Disorders of the cardiovascular system are characterized so-called, myxoedematous heart due to the interstitial myocardial edema, dystrophy of its fibers. The apex beat is displaced to the left, diffuse and weak. In percussion the borders of relative cardiac dullness are displaced outside. In auscultation decreased loudness of both sounds over in all listening points are revealed. In case of pericardial effusion the loudness of cardiac sounds extremely decreased or even disappears. Constant and stable bradycardia less than 60 beats per minute is typical sign of hypothyroidism. Appearance of premature beat is possible. Blood pressure mainly systolic is decreased, pulse pressure diminished. Hypothyroidism promotes and accelerates the development of atherosclerosis with affection different vessels. These patients as usually have clinical features of ischemic heart disease.
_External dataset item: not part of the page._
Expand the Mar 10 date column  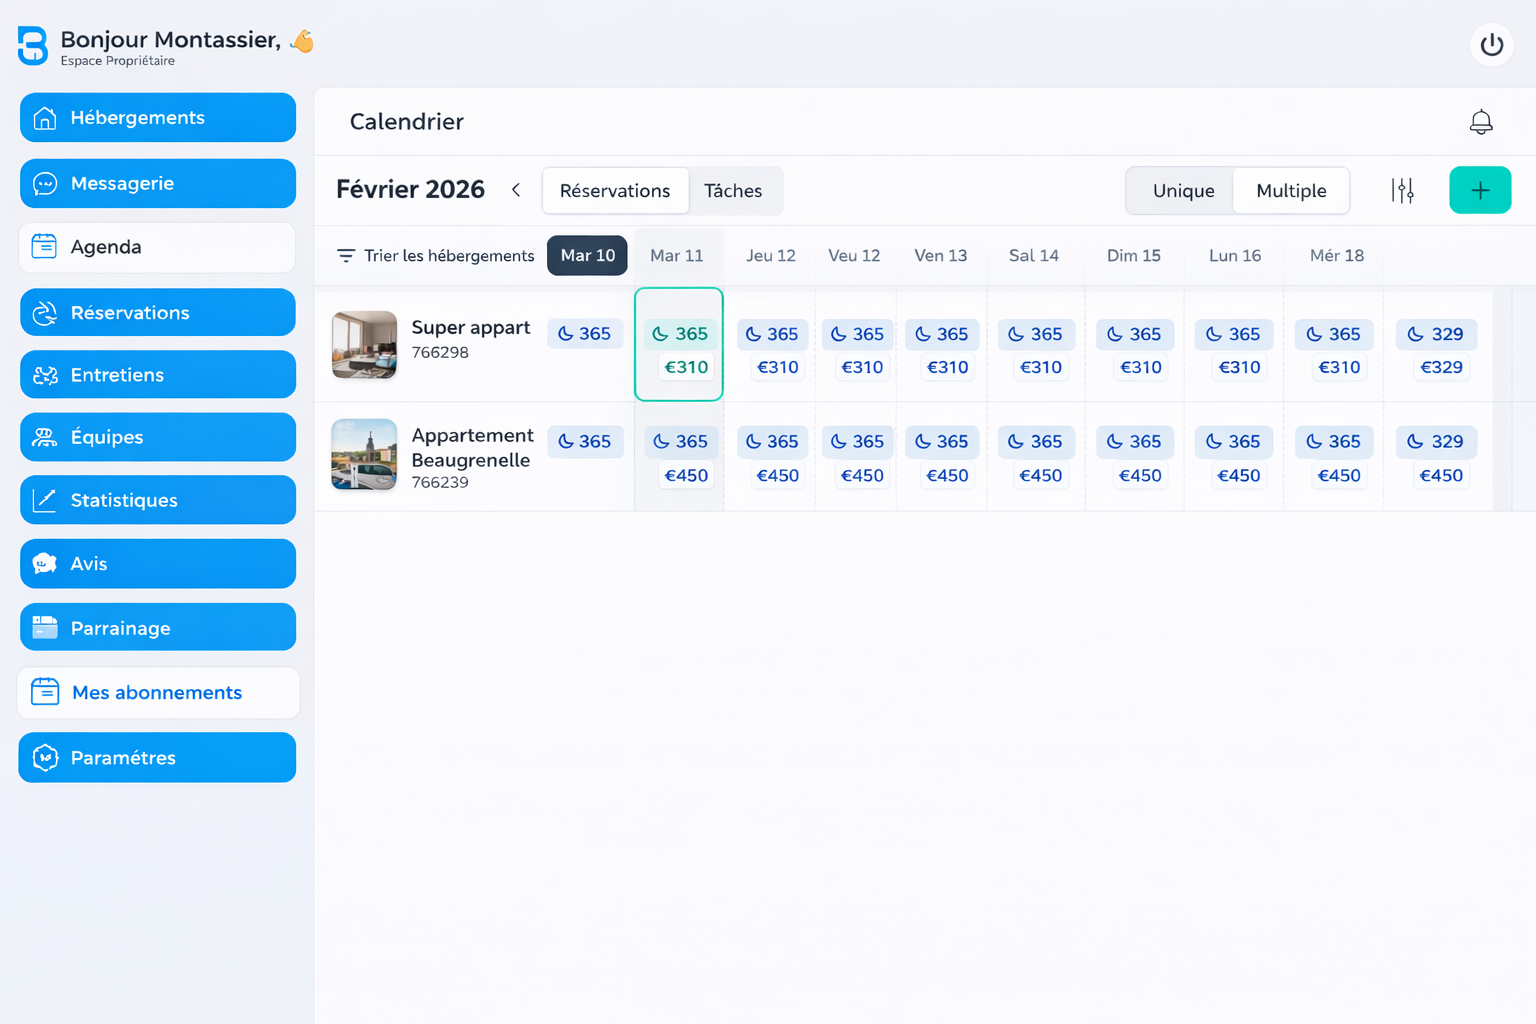tap(587, 255)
Changes from the digestive system occur due lo the edema of gastrointestinal tract, which associated with motor and secretory dysfunction. These alterations appear as persistent constipation, flatulence, paresis of intestine. Decreased intestinal motility may cause abdominal distension and constipation, produce paralytic ileus or megacolon with the clinical feature of intestinal obstruction. Sometimes is observed the propensity to parodontosis. The liver usually is unaffected. Ascitis is uncommon sign of hypothyroidism.
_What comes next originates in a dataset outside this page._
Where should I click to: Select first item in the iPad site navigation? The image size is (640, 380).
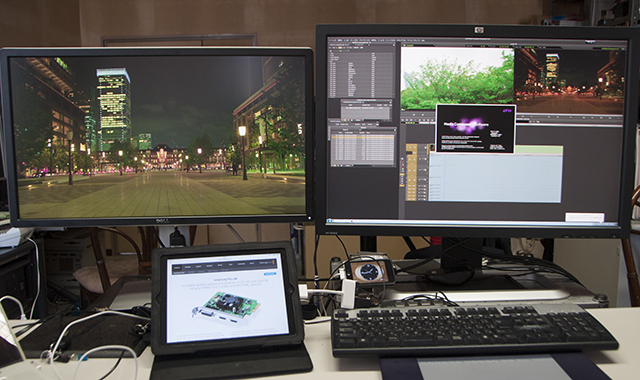(177, 267)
Renal blood flow is reduced according to the decrease in cardiac output. The glomerular filtration rate is usually reduced and mild proteinuria is revealed. Due to the hypotension develops oliguria till anuria.
Neurological dysfunction manifested by carpal tunnel syndrome due to the edema of the flexor of the wrist. Patient has slow deep tendon reflexes with prolonged contraction and relaxation phases.
Cerebellar dysfunction includes such signs as ataxia, intention tremor and nystagmus. Disorders thermoregulation may present in a form of cold intolerance.
Hypothyroid patients have the signs of mental dysfunction due to chronic insufficiency of cerebral circulation, hypoxia and brain edema. The main features are somnolence, and even lethargy. The patient may sleep longer at night or may go to asleep frequently during the day.
The patient becomes physically and mentally slow: the speech is slow, memory loss, significant limitation of activity, adynamia, and apathy. In some patients may observe depression, indifference to surrounding or severe anxiety and agitation, maniac state. Lingering hypothyroidism leads to cognitive impairment and overt dementia. Outcomes of hypothyroidism may be disorders of pituitary gland. In men observe decreased sexual potential till impotence, deranged spermatogenesis. In women appears amenorrhea or menorrhagia, infertility. In patients of both gender groups occur diminished libido, no pubic and armpit hair. One of the dangerous complications of disease may be hypothyroid coma. The patient's condition is grave, unconsciousness, passive posture, declining body temperature till 23°C, deep and slow breating sinus bradycardia till 30 beats per minute, hypotension. Accumulation of fluid in pericardial cavity may cause the compression of the heart with acute heart failure. Constant and severe constipation resemble ileus.